**Screenshot grounding data:**
________________
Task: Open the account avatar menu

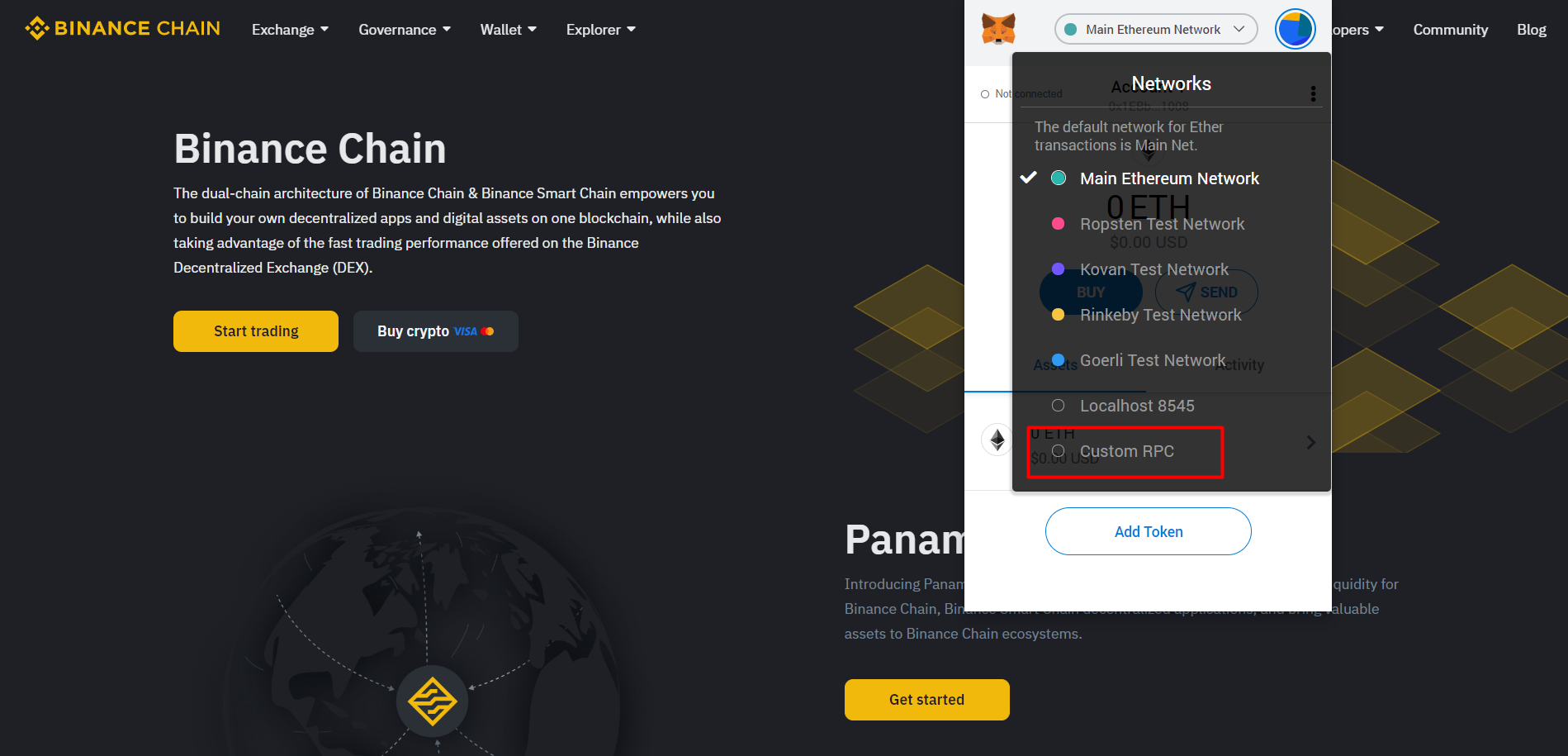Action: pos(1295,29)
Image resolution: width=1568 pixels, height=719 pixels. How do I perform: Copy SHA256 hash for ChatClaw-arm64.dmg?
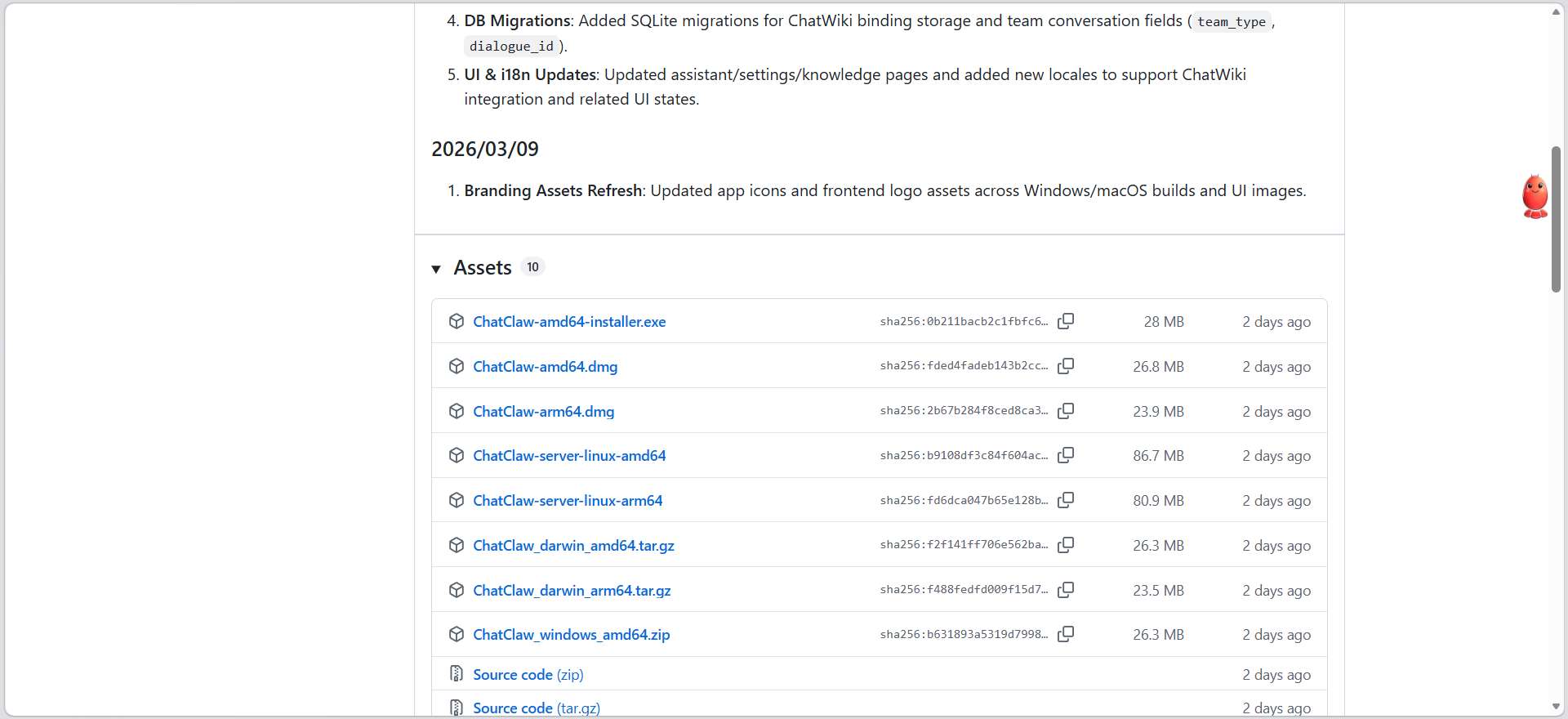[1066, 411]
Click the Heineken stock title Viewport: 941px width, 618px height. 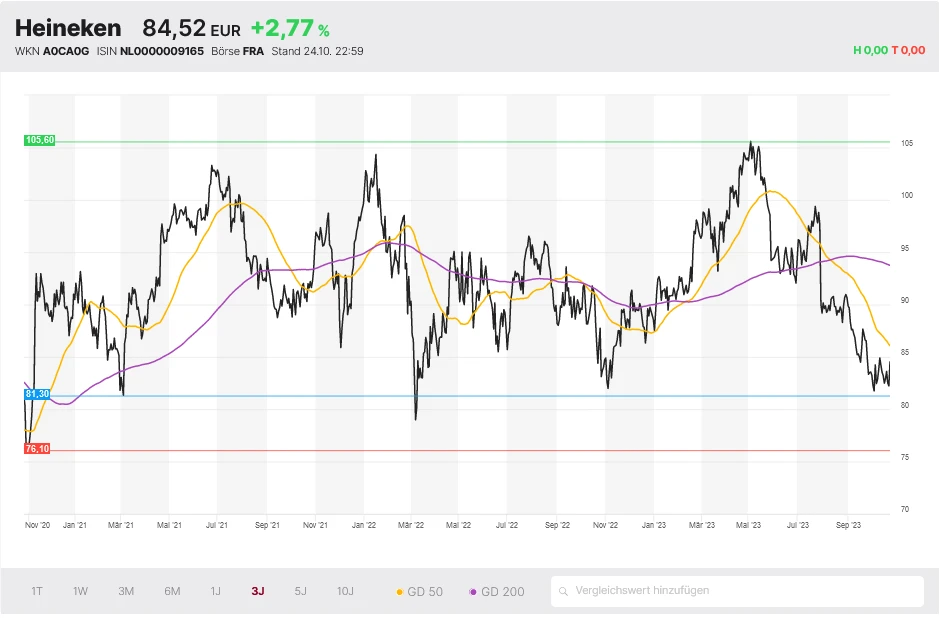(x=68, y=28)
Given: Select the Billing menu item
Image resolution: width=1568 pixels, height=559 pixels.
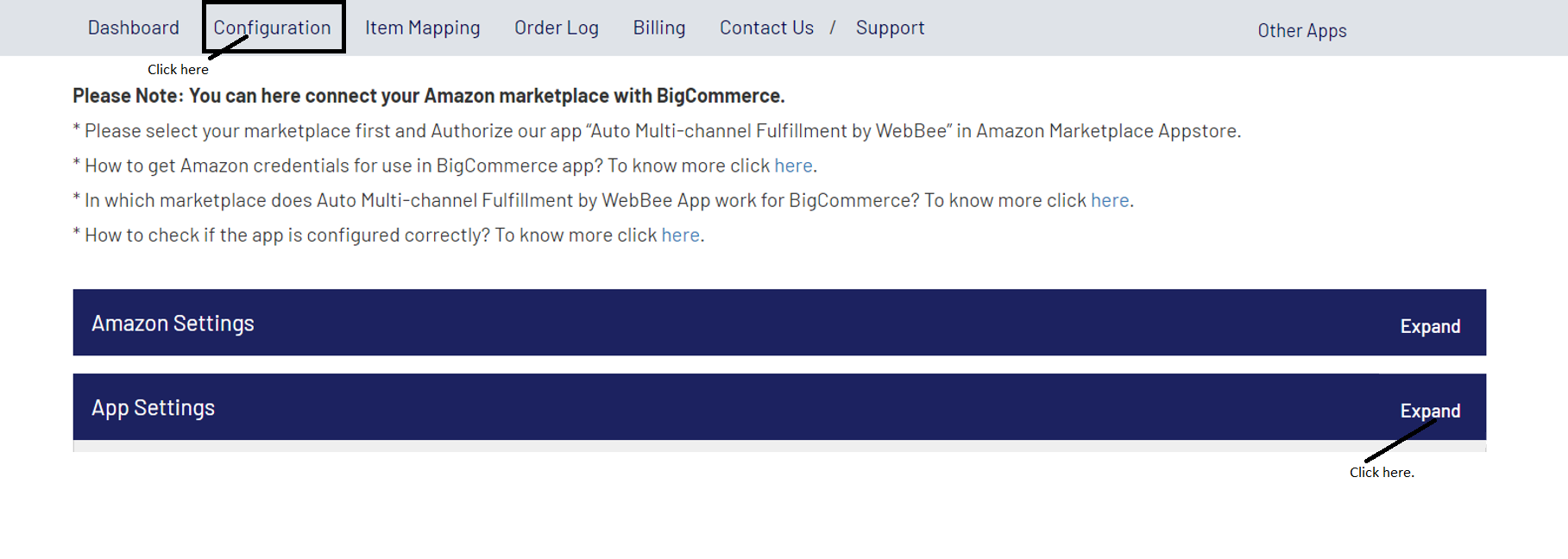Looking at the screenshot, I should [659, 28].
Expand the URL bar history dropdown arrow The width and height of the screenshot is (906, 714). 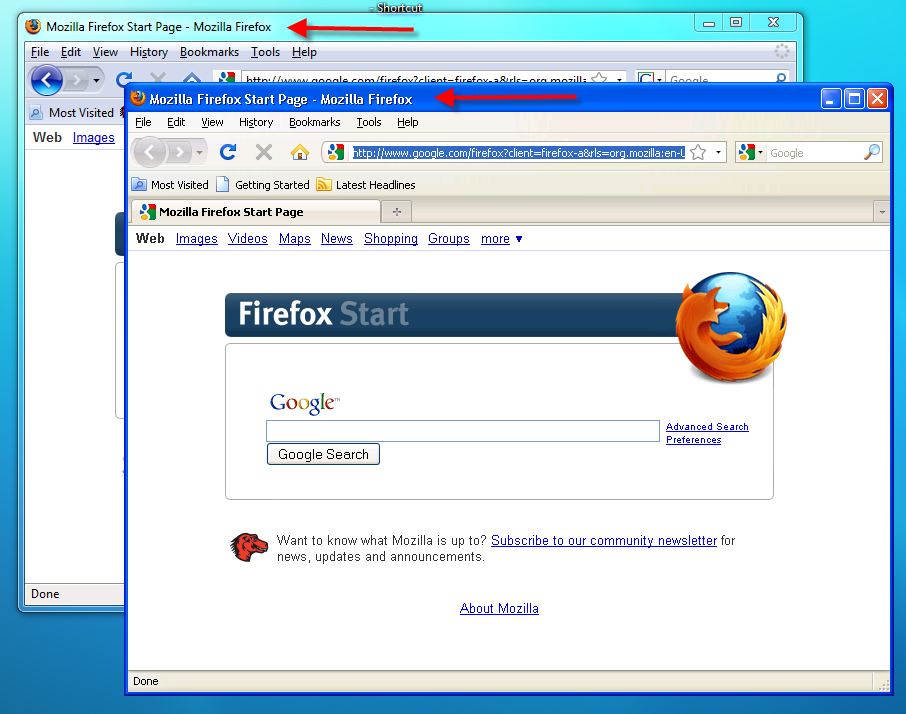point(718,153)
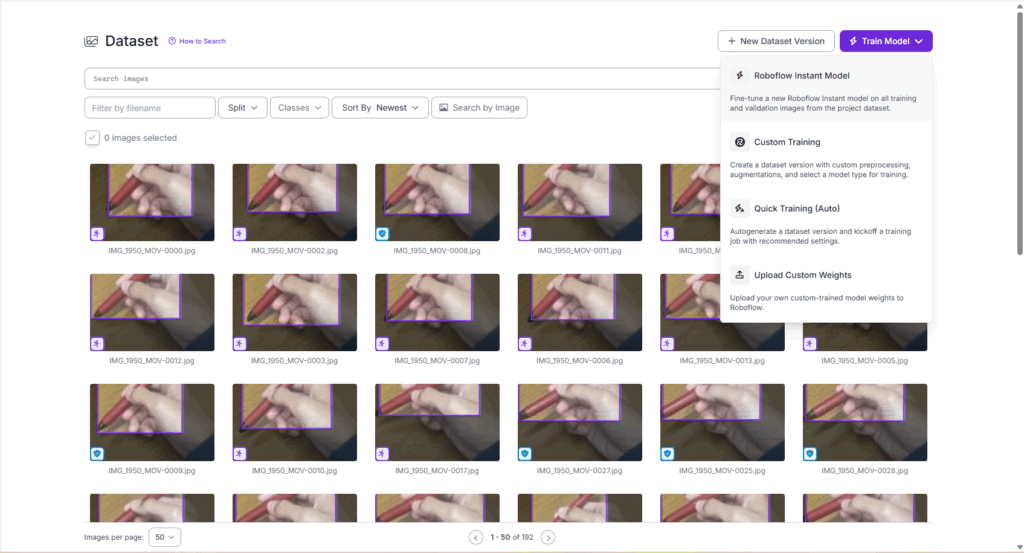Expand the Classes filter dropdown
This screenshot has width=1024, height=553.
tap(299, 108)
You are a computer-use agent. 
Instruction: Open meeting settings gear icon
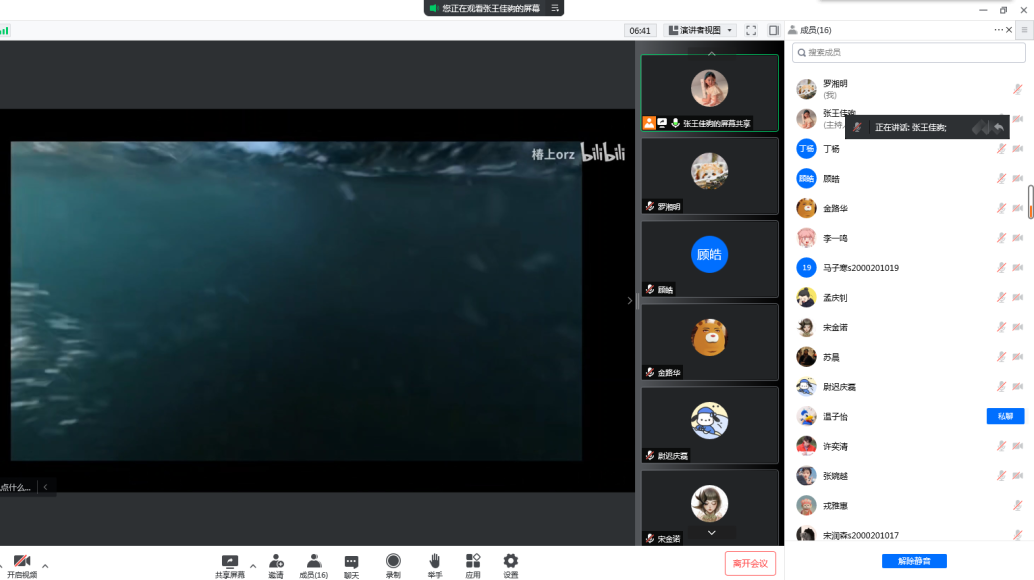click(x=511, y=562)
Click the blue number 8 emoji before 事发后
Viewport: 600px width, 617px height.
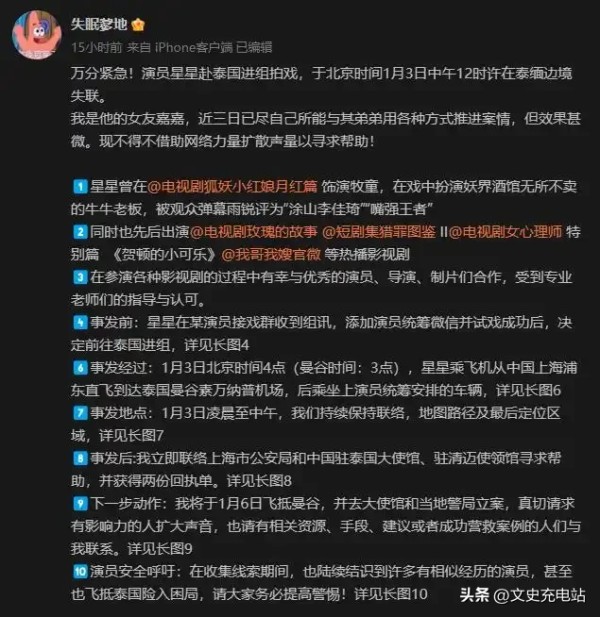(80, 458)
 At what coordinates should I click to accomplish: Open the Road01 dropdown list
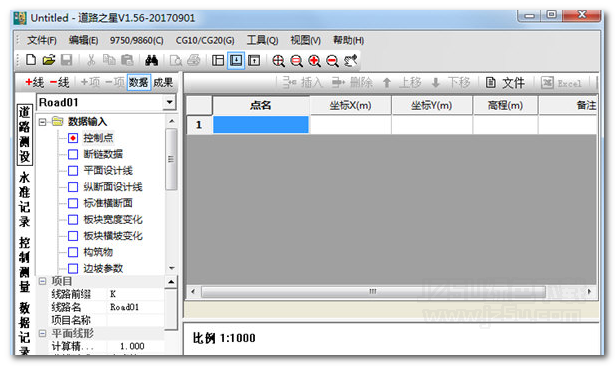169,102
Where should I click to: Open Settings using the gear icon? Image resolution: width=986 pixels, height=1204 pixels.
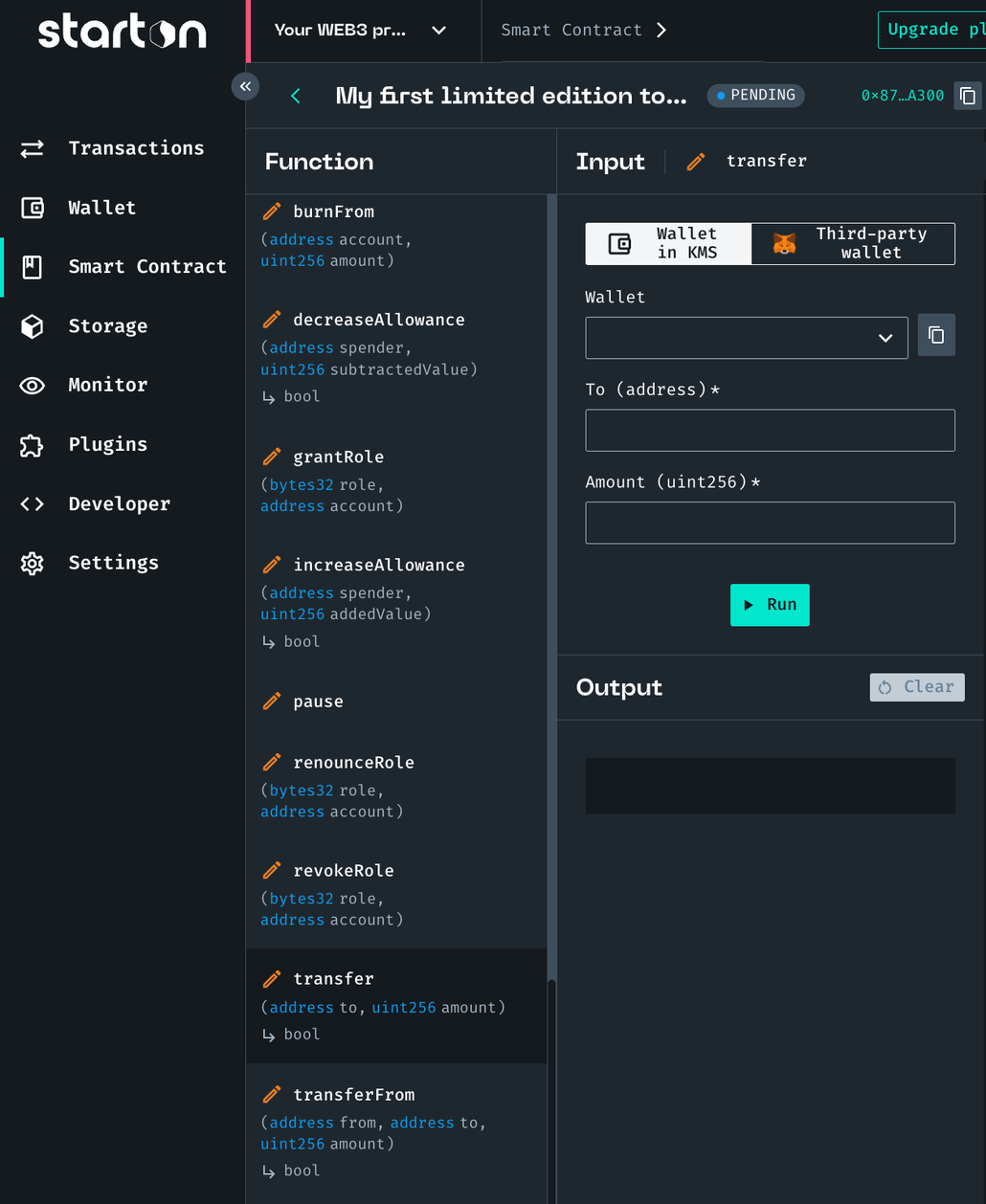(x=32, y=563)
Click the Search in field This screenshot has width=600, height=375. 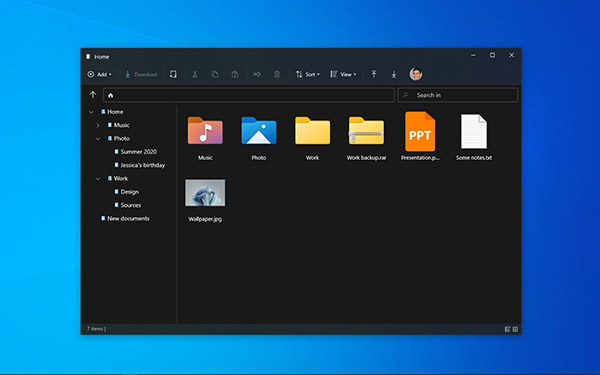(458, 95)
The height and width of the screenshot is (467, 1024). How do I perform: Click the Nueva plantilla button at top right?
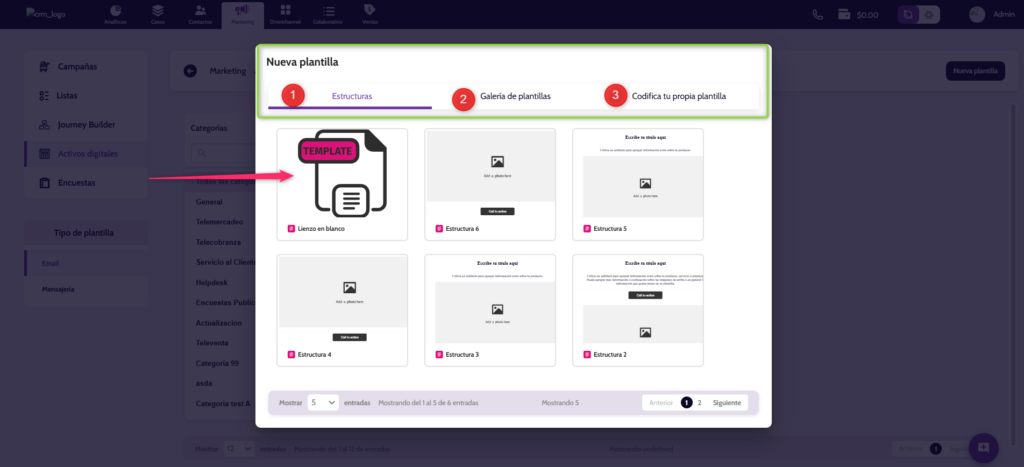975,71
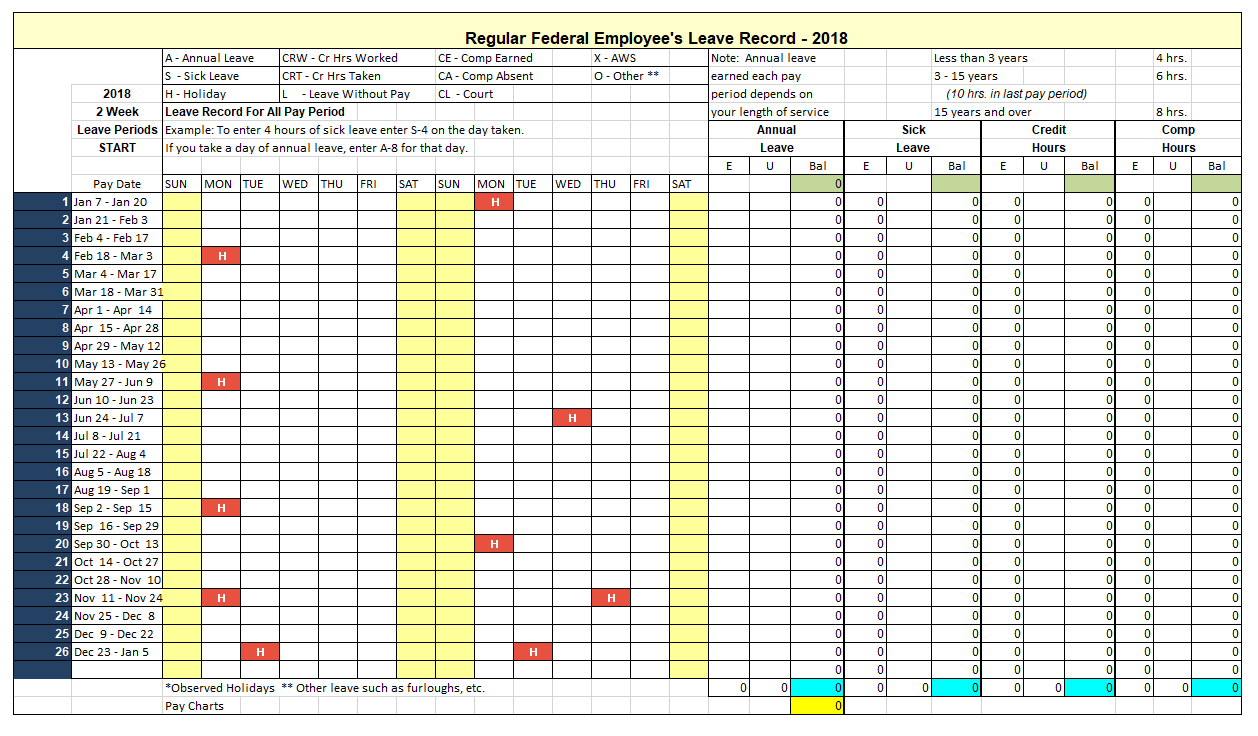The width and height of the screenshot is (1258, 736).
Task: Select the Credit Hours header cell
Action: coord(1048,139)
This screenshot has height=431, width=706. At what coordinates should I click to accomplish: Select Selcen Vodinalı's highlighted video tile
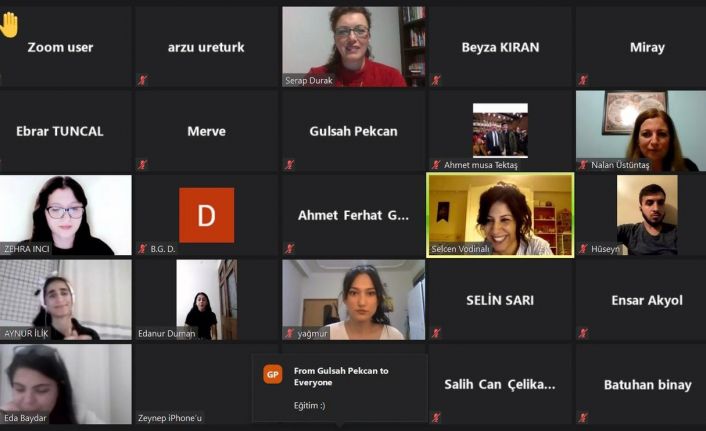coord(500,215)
________________
**What you have to do:**
Write out exactly, please, the lines that start at the one containing "This screenshot has height=431, width=706." and run through the final line of the entries, both included, leaving pictures out.

**Output of the task:**
This screenshot has height=431, width=706. At what coordinates should I click to accomplish: Select Selcen Vodinalı's highlighted video tile
coord(500,215)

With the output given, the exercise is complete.